***** Given records *****

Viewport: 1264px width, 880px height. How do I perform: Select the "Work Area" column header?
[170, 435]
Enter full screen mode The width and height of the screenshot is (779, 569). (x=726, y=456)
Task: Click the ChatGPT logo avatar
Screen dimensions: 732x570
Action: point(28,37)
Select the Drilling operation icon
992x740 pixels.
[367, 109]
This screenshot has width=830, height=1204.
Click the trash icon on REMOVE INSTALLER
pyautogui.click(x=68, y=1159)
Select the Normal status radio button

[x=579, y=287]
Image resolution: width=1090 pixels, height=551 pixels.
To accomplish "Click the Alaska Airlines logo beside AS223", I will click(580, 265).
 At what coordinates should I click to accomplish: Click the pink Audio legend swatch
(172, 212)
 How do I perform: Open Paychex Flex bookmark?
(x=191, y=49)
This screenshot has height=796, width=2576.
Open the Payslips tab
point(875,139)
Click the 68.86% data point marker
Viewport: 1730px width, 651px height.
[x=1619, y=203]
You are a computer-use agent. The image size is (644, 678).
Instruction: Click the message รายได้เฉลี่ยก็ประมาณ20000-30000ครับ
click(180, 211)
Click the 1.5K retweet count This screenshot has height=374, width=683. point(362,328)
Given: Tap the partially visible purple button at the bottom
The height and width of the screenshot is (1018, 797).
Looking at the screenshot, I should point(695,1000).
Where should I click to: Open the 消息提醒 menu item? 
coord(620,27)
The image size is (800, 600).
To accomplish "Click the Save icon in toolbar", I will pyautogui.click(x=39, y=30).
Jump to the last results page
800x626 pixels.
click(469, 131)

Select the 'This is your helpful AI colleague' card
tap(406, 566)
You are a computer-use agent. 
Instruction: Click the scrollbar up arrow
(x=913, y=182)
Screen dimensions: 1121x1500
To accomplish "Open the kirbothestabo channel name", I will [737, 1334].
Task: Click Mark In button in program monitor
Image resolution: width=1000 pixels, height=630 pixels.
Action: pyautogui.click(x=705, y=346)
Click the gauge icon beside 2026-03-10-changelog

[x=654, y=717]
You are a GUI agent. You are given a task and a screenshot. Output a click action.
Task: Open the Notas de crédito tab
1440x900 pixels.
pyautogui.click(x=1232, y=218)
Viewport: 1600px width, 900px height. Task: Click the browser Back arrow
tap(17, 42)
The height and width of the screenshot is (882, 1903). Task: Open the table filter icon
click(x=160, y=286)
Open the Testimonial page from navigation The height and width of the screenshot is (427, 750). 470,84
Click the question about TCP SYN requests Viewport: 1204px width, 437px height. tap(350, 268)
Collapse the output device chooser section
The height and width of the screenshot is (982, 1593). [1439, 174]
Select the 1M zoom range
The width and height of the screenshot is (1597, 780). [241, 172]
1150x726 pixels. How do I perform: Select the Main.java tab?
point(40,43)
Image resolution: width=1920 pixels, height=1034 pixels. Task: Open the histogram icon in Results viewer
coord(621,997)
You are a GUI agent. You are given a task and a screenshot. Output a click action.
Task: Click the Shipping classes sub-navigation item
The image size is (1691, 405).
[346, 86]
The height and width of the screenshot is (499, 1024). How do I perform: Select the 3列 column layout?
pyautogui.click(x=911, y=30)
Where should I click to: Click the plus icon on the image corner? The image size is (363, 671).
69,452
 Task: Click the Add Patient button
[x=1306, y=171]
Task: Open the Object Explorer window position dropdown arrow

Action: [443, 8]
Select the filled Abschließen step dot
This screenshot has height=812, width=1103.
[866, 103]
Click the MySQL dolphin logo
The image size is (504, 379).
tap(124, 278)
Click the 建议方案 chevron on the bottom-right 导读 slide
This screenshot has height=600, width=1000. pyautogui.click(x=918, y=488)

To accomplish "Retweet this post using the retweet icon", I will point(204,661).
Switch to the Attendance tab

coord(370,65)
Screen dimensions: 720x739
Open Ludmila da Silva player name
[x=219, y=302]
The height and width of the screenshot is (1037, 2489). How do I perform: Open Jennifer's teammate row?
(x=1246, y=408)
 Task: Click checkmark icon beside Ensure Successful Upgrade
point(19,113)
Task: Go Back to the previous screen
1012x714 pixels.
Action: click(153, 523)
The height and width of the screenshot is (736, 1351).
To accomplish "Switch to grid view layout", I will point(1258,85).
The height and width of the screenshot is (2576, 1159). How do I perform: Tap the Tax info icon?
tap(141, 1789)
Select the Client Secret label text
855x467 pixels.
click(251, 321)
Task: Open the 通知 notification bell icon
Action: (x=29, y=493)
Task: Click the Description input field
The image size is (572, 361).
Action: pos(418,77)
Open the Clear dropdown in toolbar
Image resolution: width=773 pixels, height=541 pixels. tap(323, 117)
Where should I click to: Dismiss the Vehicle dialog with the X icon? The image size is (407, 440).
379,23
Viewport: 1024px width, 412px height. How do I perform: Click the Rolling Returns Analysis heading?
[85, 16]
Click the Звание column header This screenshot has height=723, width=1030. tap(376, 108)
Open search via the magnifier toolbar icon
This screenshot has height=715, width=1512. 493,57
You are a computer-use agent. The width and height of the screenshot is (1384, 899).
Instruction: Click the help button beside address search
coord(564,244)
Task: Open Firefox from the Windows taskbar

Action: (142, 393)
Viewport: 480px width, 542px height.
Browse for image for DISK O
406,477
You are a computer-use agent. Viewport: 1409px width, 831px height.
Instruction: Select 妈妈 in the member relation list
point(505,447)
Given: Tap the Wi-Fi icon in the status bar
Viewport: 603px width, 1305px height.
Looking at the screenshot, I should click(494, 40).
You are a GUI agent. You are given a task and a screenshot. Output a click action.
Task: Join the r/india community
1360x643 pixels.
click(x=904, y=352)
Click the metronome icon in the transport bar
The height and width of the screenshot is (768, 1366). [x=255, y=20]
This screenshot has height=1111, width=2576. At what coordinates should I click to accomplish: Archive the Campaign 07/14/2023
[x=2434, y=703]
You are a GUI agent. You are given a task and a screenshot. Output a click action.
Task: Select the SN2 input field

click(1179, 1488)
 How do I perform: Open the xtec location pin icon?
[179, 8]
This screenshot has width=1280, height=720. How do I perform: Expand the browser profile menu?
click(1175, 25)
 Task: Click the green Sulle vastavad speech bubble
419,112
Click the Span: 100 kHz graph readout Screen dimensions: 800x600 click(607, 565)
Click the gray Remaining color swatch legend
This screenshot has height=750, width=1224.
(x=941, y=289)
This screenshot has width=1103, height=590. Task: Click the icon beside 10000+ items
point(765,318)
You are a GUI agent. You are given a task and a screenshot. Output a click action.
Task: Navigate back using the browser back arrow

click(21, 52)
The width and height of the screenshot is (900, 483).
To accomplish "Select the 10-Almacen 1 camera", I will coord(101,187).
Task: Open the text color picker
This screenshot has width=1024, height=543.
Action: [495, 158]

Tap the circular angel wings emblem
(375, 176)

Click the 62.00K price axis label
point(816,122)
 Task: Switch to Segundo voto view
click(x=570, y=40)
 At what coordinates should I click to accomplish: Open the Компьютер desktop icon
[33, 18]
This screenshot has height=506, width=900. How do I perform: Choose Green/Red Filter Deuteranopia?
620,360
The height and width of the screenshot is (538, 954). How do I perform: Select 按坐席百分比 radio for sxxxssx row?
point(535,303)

*****

"retweet" is the string to look for; please copy every line of the records above where it appears.

Click the 1.5K retweet count This screenshot has height=374, width=683. point(362,328)
To accomplish "Retweet this post using the retweet icon", I will point(204,661).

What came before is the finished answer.